▶ What to do:
Change "prototype" to "draft" in everything from the line containing "The image size is (751, 422)." down to the line containing "Enable the 时间查询", and return only those lines with nothing else altered.

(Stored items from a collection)
------------------------------
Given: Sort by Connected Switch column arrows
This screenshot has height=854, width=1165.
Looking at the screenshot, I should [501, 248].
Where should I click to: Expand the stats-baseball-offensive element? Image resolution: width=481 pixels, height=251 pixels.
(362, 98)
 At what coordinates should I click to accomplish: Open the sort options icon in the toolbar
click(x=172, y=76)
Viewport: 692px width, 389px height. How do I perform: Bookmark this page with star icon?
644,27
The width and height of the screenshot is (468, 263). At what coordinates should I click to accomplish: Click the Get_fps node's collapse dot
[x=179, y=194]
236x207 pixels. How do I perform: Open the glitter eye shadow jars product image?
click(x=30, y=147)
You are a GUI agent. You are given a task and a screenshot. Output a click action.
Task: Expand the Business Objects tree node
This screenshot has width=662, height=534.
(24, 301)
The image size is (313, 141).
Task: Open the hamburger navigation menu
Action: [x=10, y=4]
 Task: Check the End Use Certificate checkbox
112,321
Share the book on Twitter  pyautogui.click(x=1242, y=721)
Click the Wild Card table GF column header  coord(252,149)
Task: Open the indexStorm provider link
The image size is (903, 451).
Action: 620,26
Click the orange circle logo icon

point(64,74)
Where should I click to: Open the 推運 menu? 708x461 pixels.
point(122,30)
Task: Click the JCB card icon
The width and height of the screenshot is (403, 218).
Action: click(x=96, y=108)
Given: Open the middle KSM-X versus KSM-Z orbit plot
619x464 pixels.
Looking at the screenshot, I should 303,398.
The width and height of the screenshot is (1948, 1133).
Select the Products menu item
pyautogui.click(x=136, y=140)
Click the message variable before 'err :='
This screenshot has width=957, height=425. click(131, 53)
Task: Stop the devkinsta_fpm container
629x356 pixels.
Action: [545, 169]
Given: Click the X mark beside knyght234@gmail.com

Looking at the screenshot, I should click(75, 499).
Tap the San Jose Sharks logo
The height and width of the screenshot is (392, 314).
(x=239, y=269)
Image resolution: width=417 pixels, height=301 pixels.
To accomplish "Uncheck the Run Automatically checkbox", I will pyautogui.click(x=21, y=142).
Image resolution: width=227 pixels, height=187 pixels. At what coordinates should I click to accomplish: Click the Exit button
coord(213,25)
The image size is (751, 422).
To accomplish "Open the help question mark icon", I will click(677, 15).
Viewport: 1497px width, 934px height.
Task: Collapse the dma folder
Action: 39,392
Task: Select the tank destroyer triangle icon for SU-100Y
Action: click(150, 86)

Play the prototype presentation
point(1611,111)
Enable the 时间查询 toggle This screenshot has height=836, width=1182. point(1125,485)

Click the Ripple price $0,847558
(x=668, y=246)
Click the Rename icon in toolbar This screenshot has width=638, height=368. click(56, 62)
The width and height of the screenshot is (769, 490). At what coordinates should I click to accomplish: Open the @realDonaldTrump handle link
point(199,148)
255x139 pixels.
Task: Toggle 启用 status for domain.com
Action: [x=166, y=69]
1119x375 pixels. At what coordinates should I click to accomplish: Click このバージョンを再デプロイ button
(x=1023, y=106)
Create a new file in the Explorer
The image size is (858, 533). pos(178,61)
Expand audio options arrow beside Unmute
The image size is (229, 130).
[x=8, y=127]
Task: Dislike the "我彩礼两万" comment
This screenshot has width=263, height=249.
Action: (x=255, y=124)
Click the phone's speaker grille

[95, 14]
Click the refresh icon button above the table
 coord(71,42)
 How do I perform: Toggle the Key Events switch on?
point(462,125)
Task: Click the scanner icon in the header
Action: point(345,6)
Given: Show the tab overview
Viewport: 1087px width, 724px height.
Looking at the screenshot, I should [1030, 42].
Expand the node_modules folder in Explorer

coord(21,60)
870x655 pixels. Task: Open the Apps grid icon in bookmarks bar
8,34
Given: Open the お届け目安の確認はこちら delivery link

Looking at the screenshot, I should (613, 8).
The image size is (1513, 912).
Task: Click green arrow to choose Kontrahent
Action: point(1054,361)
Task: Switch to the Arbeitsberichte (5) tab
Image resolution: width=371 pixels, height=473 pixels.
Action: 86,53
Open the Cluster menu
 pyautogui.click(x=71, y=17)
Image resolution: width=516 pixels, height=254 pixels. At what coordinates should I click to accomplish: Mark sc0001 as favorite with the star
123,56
------------------------------
▶ Solution to this task:
The image size is (751, 422).
To accomplish "Open the help question mark icon", I will click(677, 15).
Viewport: 1497px width, 934px height.
Task: Collapse the dma folder
Action: 39,392
Task: Select the tank destroyer triangle icon for SU-100Y
Action: click(150, 86)

Play the draft presentation
point(1611,111)
Enable the 时间查询 toggle This screenshot has height=836, width=1182. point(1125,485)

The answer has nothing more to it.